Tuo padre è tornato a vivere a Cipro.
Mia madre è morta nel 2008 e mio padre è tornato a Cipro. Nel 2016, a Pasqua, sono andata a trovarlo. Vive nell’estremo oriente di Cipro, proprio di fronte alla Siria. Da lì, se prendi una piccola barca riesci a raggiungere la Siria. Mi sono seduta di fronte al mare, bellissimo. Ho iniziato a pensare alla guerra in corso: “È così vicina a dove sono. E, appena poco più a nord di dove sono, c’è una linea che divide l’isola”. E ho pensato ai miei genitori, ai miei nonni, ai miei zii e a quello che avevano vissuto. E ora, appena oltre questo lembo d’acqua, c’erano persone che stavano vivendo così tanta morte e devastazione che qualcosa dentro me mi ha quasi costretto a volere andare ad aiutare.
Ed eccoci, quindi, alla tua esperienza in Grecia.
Non potevo andare in Siria perché era troppo pericoloso. Quindi ho pensato: “Beh, parlo greco, ho già lavorato con bambini”. Così sono finita in un centro per donne e bambini, ad Atene, all’interno del Faros Hope Center. Un posto caotico ma sicuro rispetto ai campi profughi nelle vicinanze. C’era persino l’aria condizionata (l’estate greca è rovente).
Per il Centro passano anche i due protagonisti del tuo romanzo, Nuri e Afra.
Esatto, da qui vengono allontanati dopo che lo staff si rende conto che non hanno bambini con loro. Nel libro parlo del vecchio aeroporto, lì è stato orribile. C’erano insegne duty-free illuminate, così come i cartelli dei taxi all’uscita dell’aeroporto. All’interno era come una serra, perché tutto il sole entrava dalle finestre. Si cuoceva, non c’era aria condizionata. E c’erano tende ovunque…migliaia e migliaia di tende. E poi naturalmente c’erano persone anche fuori, che appendevano i loro vestiti ad asciugare tra gli alberi. Il caldo e l’odore erano terribili. Non era un buon posto per le persone, ma era meglio della strada. E poi c’era Pedion tou Areos, che ho menzionato nel libro, l’accampamento nel parco.
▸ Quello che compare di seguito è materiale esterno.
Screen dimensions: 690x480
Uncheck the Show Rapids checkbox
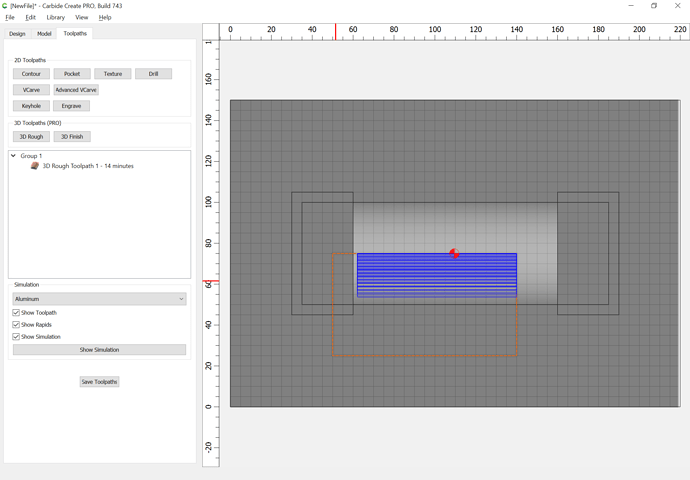point(16,325)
Il parco diventa centrale nel racconto.
Ho deciso di inserire un pezzo di storia nel parco, perché volevo far emergere la questione della prostituzione minorile e le altre cose che stavano accadendo. Durante la mia esperienza nel campo ero sopraffatta delle emozioni e quando questo capita, la prima cosa che sento è che voglio scrivere. Così ho deciso di intervistare le persone. Di sera, e non al centro, perché quello doveva essere un posto sicuro per loro. Dopo il lavoro incontravo gente in giro in piazza Vittoria e chiedevo di raccontarmi le loro storie. La maggior parte delle persone voleva davvero parlare e in questo modo ho raccolto tante storie.
È molto interessante il modo in cui strutturi la narrazione. Il libro è diviso in 14 capitoli numerati e poi ha tanti paragrafi che hanno come titolo una parola che è la continuazione dell’ultima parola del capitolo precedente. Come si è sviluppato il processo creativo per raccontare la storia in modo che venisse ricevuta anche da persone che non hanno vissuto questo tipo di esperienza?
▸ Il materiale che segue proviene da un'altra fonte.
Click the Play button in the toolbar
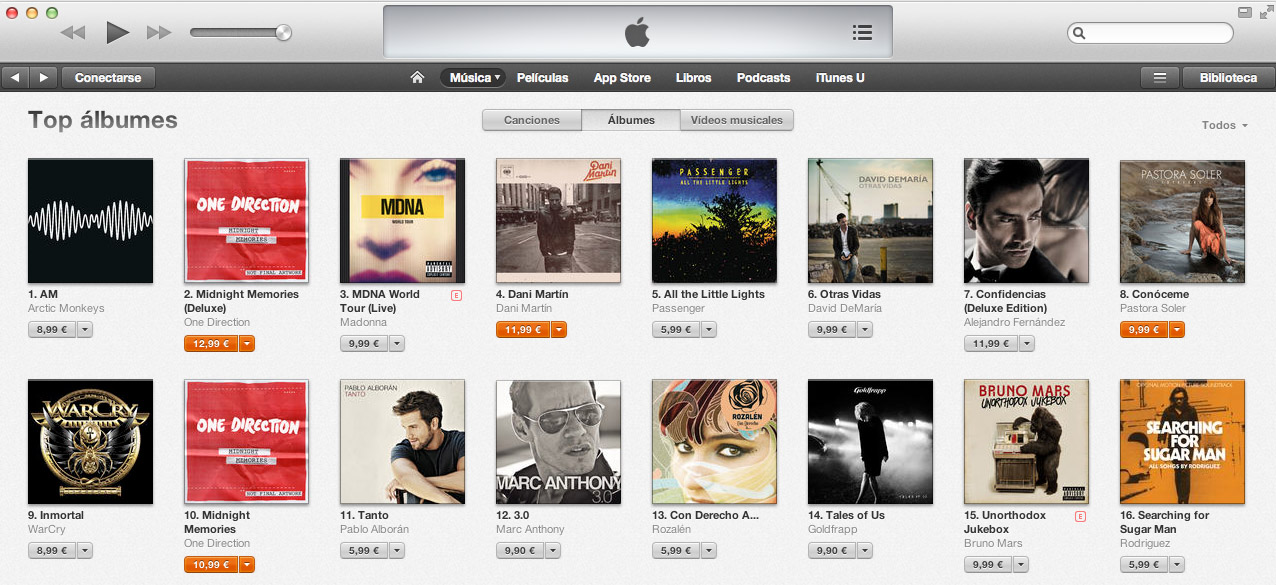Viewport: 1276px width, 585px height. (x=118, y=33)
Dopo la morte di mia madre mi capitava che mentre parlavo con delle persone, durante un brindisi o sorseggiando una tazza di tè, dopo una parola detta da qualcuno immediatamente era come se non ci fossi. Per l‘altra persona ero ancora regolarmente lì, eppure quella parola funzionava come un fattore scatenante che mi riportava nel passato. E improvvisamente stavo bevendo una tazza di tè con mia madre da qualche parte e potevo vedere il suo viso. E mi sentivo triste, mentre provavo a mantenere la concentrazione sulla persona con cui stavo parlando. Così, mentre stavo scrivendo questo libro ho pensato a quello che aveva perso il protagonista Nuri: la sua casa, suo figlio, i suoi affari, le api, suo cugino, il rapporto che aveva con sua moglie, il suo paese. Quindi ho pensato di sperimentare, ricordandomi di quella sensazione di “cadere” nella memoria. Così ho deciso di prendere una parola che avrebbe portato Nuri nel passato. E funzionava. Quindi ho continuato e ho deciso di strutturare il romanzo in questo modo, così che dal presente si cada nel passato, e poi torniamo al presente e nuovamente cadiamo nel passato.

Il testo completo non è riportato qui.